Description of problem: After a brick daemon dies, glusterd lost track of new/future brick listen ports. Two different error scenarios can happen: a) A replacement brick from the same node where a brick daemon previously died will not be healed. b) A new volume created using a brick from same server where a brick daemon previously died will not be replicated (by the client) Version-Release number of selected component (if applicable): 3.7.4 How reproducible: Every time. Steps to Reproduce (both scenario a+b): 1a.
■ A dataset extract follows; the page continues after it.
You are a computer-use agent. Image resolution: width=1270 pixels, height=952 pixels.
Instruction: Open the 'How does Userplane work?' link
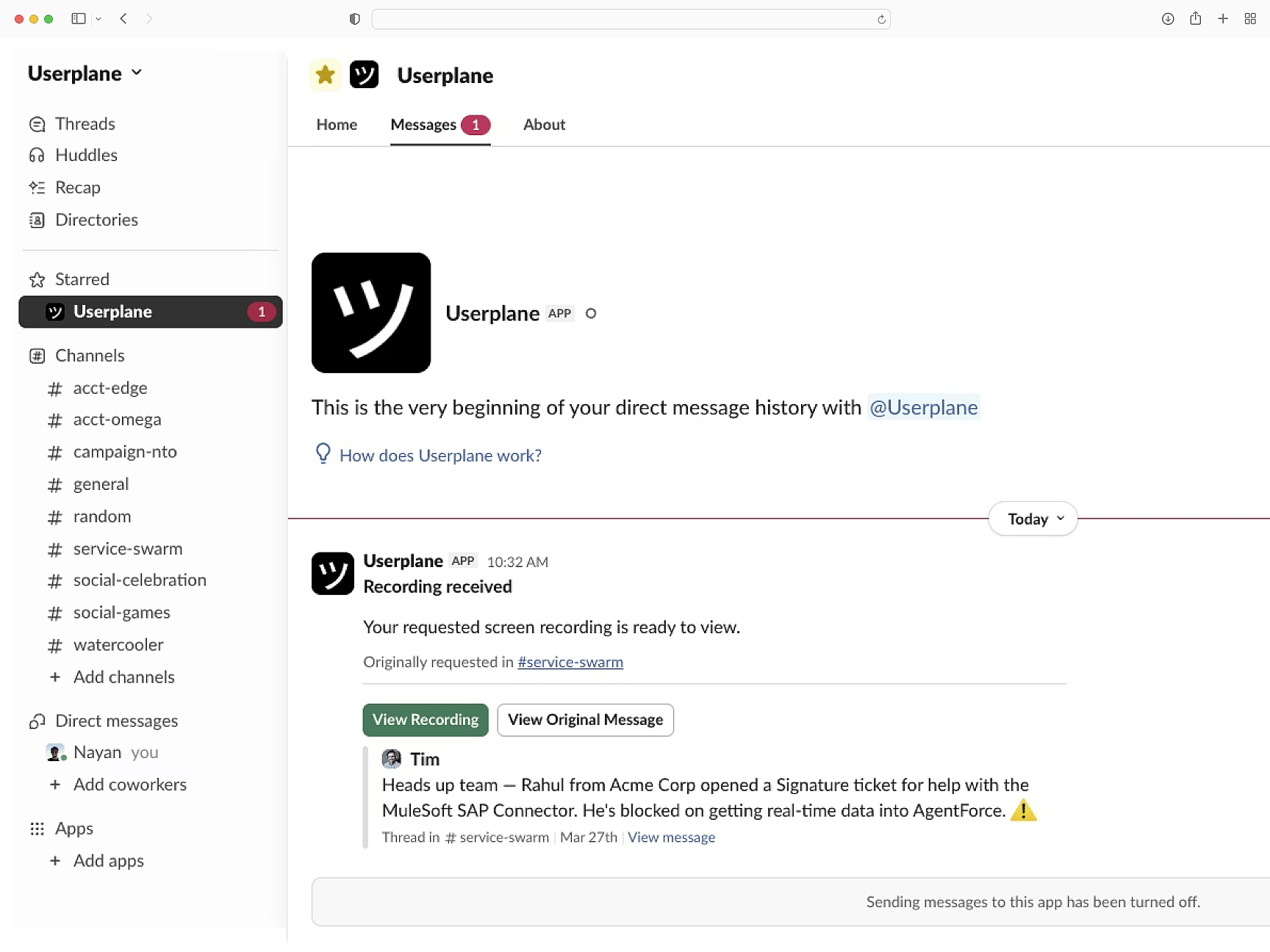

Create a distributed-replicated 1x2 volume 2a. kill -9 <brick-pid> 3a. stop + delete volume 4a. replace-brick with another brick on same node where <brick-pid> died (healing works) 5a. kill -9 <replacement-brick-pid> 6a. replace-brick with yet another brick (healing fails because wrong pid is used to connect to new brick) 7a. grep "Connection refused" /var/log/glusterfs/glustershd.log 1b. Create a distributed-replicated 1x2 volume 2b. kill -9 <brick-pid> 3b. stop + delete volume 4b. Create new 1x2 volume using same (cleaned) bricks as in 1b 5b. mount it. 6b. On client, grep "Connection refused" /var/log/glusterfs/<volname>.log Actual results: a. # grep "Connection refused" /var/log/glusterfs/glustershd.log [2015-09-18 00:55:24.717023] E [socket.c:2278:socket_connect_finish] 0-voltest-client-0: connection to 192.168.1.3:49152 failed (Connection refused) b. # grep "Connection refused" /var/log/glusterfs/voltest.log [2015-09-18 00:44:59.117344] E [socket.c:2278:socket_connect_finish] 4-voltest-client-0: connection to 192.168.1.3:49152 failed (Connection refused) Expected results: Additional info: Restarting glusterd after the brick daemon is killed will prevent the "Connection refused" in both a) and b)
Request AFR team to check this.
Scenario b is reproducible. We will keep you posted once we have the RCA. Thanks for filing the bug.
REVIEW: http://review.gluster.org/12189 (glusterd: Use GF_PMAP_PORT_BRICKSERVER in pmap_registry_remove from brick disconnects) posted (#1) for review on master by Atin Mukherjee (amukherj)
(In reply to Vijay Bellur from comment #3) > REVIEW: http://review.gluster.org/12189 (glusterd: Use > GF_PMAP_PORT_BRICKSERVER in pmap_registry_remove from brick disconnects) > posted (#1) for review on master by Atin Mukherjee (amukherj) This patch is posted in mainline, moving the state to Assigned.
This bug is getting closed because GlusteFS-3.7 has reached its end-of-life. Note: This bug is being closed using a script. No verification has been performed to check if it still exists on newer releases of GlusterFS. If this bug still exists in newer GlusterFS releases, please reopen this bug against the newer release.